Born Fighter

Not his greatest song, but it has one of the funniest first verses I’ve ever heard and a Dave Edmunds solo (2:00) that curls what’s left of my hair.  When I searched YouTube for this song, I ran across a ’79 documentary of the same name.  Here is a clip where Lowe and Edmunds talk a bit about Phil Spector, then work on takes of that same solo.  I haven’t watched past where the solo recording ends at 15:00, so I don’t know if the rest is worth watching.  Nick Lowe seems rather, um, “relaxed.”

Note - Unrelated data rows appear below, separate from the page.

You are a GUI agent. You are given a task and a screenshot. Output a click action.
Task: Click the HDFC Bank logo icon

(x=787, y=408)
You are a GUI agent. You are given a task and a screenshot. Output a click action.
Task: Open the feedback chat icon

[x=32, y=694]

I Will Rock Your Ass With My Flute

I like these guys!

  • They’re called Jethro Tull, but I’m not sure which guy is Jethro Tull
  • The singer is Ian. He must be related to the Monty Python “It’s” guy but I should research that some more.
  • If you’re going to rock a flute, institutional escapee is the right aesthetic for sure. He’s Scottish, so I don’t know if that means it’s a fife instead of a flute. Probably someone will tell me. I don’t see any bagpipes anywhere.

A Better Song

Since I posted an annoying song, here’s a good one.  A women’s prison riot, two-gun Mathilde, and a, um, suggestive arrival of State Troopers.  What, I ask, is not to love here?

I’m Back!

And I brought some old Buzzcocks with me. So old that Howard Devoto was still in the band and Pete Shelley was just the guitarist. This is “Breakdown,” off their DIY EP Spiral Scratch. W. says …

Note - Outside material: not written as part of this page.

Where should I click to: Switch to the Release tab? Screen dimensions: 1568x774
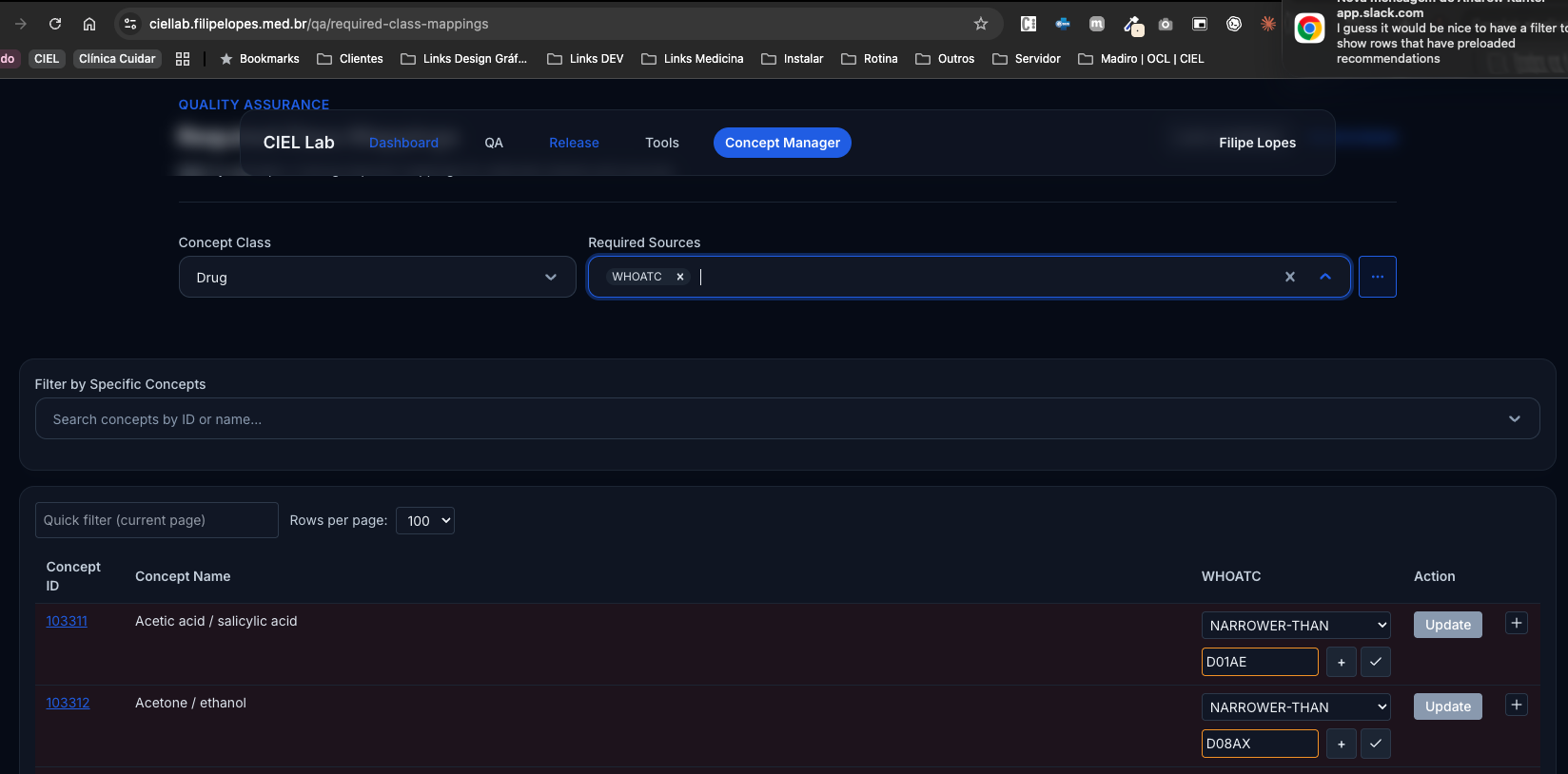coord(574,143)
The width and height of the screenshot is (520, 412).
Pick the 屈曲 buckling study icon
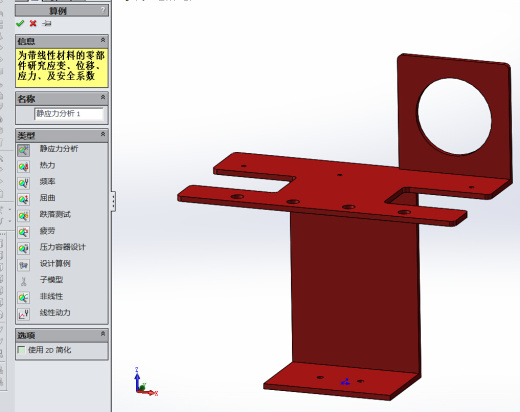pyautogui.click(x=24, y=199)
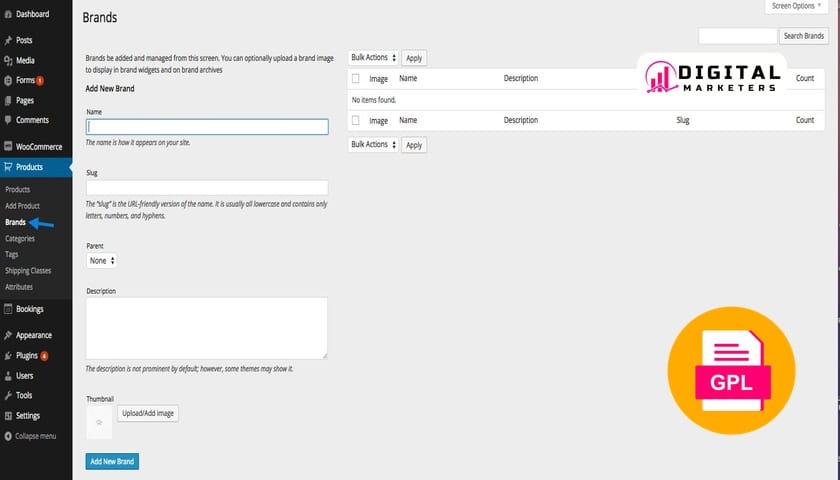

Buzzcocks recorded the tracks on 28 December 1976 at Dave Kent-Watson’s Indigo Sound Studios in Manchester on 16-track Ampex tape. According to Devoto, “It took three hours [to record the tracks], with another two for mixing.” Produced by Martin Hannett (credited as “Martin Zero”), the music was roughly recorded, insistently repetitive and energetic.

The band, having no record label support, had to borrow £500 from their friends and families to pay for the record’s production and manufacture. The EP was released on 29 January 1977 on the band’s own New Hormones label, making Buzzcocks the first English punk group to establish an independent record label. Despite this, the disc quickly sold out its initial run of 1,000 copies, and went on to sell 16,000 copies, initially by mail order, but also with the help of the Manchester branch of the music chain store Virgin, whose manager took some copies and persuaded other regional branch managers to follow suit.